Precursors to Byte Latent Transformer

Part 1 of All you need to know to get started with Byte Latent Transformer

  ·   12 min read

Introduction

Recently, Meta announced a tokenizer-free architecture called Byte Latent Transformer for language modelling. For the first time, this architecture matches tokenizer-based LLM performance at scale with a significant breakthrough: using up to 50% fewer FLOPs during inference.

50% lesser FLOPs

This is what got me into this rabbit hole!

UsersMonthly CostYearly CostGPUs NeededWhat That Yearly Cost Could Buy
1K~ $40K~ $500K8 A100sA small apartment in most major cities worldwide
100K~ $110K~ $1.3M16 A100sA fleet of 20 luxury cars
1M~ $460K~ $5.5M32 A100sA mid-sized commercial building
100M~ $30M~ $360M100+ A100sA modern passenger aircraft

Detailed calculations are available in the appendix.

These technical changes are no longer just about complexity reduction. They are about the pure economic scale at which AI is operating today.

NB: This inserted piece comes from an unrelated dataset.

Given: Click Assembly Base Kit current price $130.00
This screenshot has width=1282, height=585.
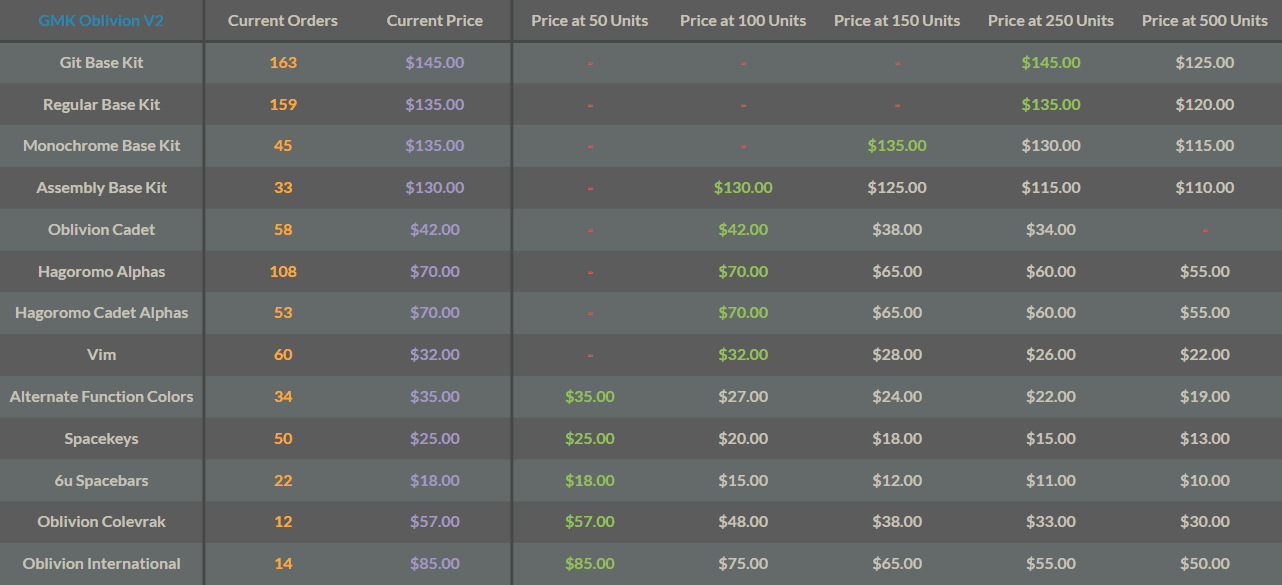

More efficient inference means more accessible AI, lower operational costs, and potentially faster response times.

This is Part 1 of a deep dive into Byte Latent Transformer where I will cover a few concepts that are required to get into the depths of this architecture and also provide a brief overview of this newly proposed architecture by Meta.

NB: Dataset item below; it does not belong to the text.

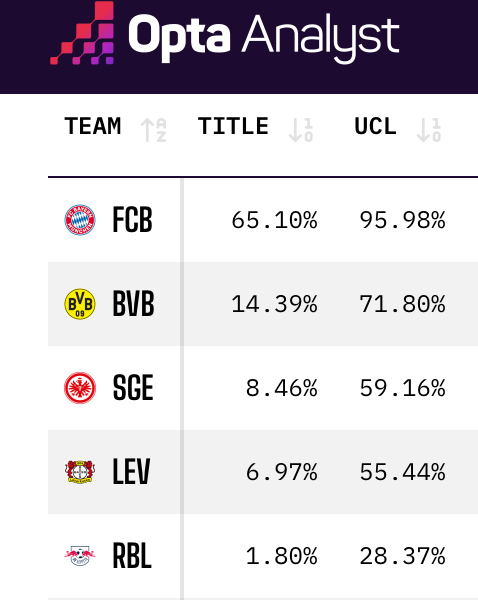Image resolution: width=478 pixels, height=600 pixels.
Task: Select the Eintracht Frankfurt eagle crest
Action: point(80,388)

Before we dive deep, let’s break down the key pieces required to learn this new architecture.

*tokenizer-free: for this blog refers to byte-based models which do not use tokenizers

Think Bytes, not Tokens

The fundamental difference between tokenizer-free architectures and token-based systems lies in their input processing and initialization.

Tokenizers need to be trained with multiple preprocessing steps on a large corpus to come up with a fixed set of vocabulary (~30K-50K items) for the model. To expand this vocabulary you need to re-train the tokenizer.

Whereas in the case of Byte-based systems, there is no concept of vocabulary as such. The real tricky part in tokenizer-free systems is how we make splits between the raw byte streams, more on that later.

For now here are some major differences between these two systems:

AspectToken-based Systems (Sentence piece, BPE)Token-Free Systems (BLT, MegaByte, SpaceByte)
Training DataRequires large corpus (>100GB)No pre-training data needed
Vocabulary Size30,000-50,000 tokens-
Vocabulary GrowthGrows with data/domainsFixed size
RepresentationLearned subword unitsRaw UTF-8 bytes
CoverageLimited by training corpusUniversal
Memory UsageHigher (larger vocabulary)Lower (smaller vocabulary)

But how does using bytes instead of tokens make a difference?

Traditional tokenizer-based Large Language Models (LLMs) learn a unique embedding for each token in their vocabulary, which can be as large as 50,000 tokens. In contrast, by using byte representations, you only need to learn a very small set of byte representations. This significantly reduces the memory usage of the model.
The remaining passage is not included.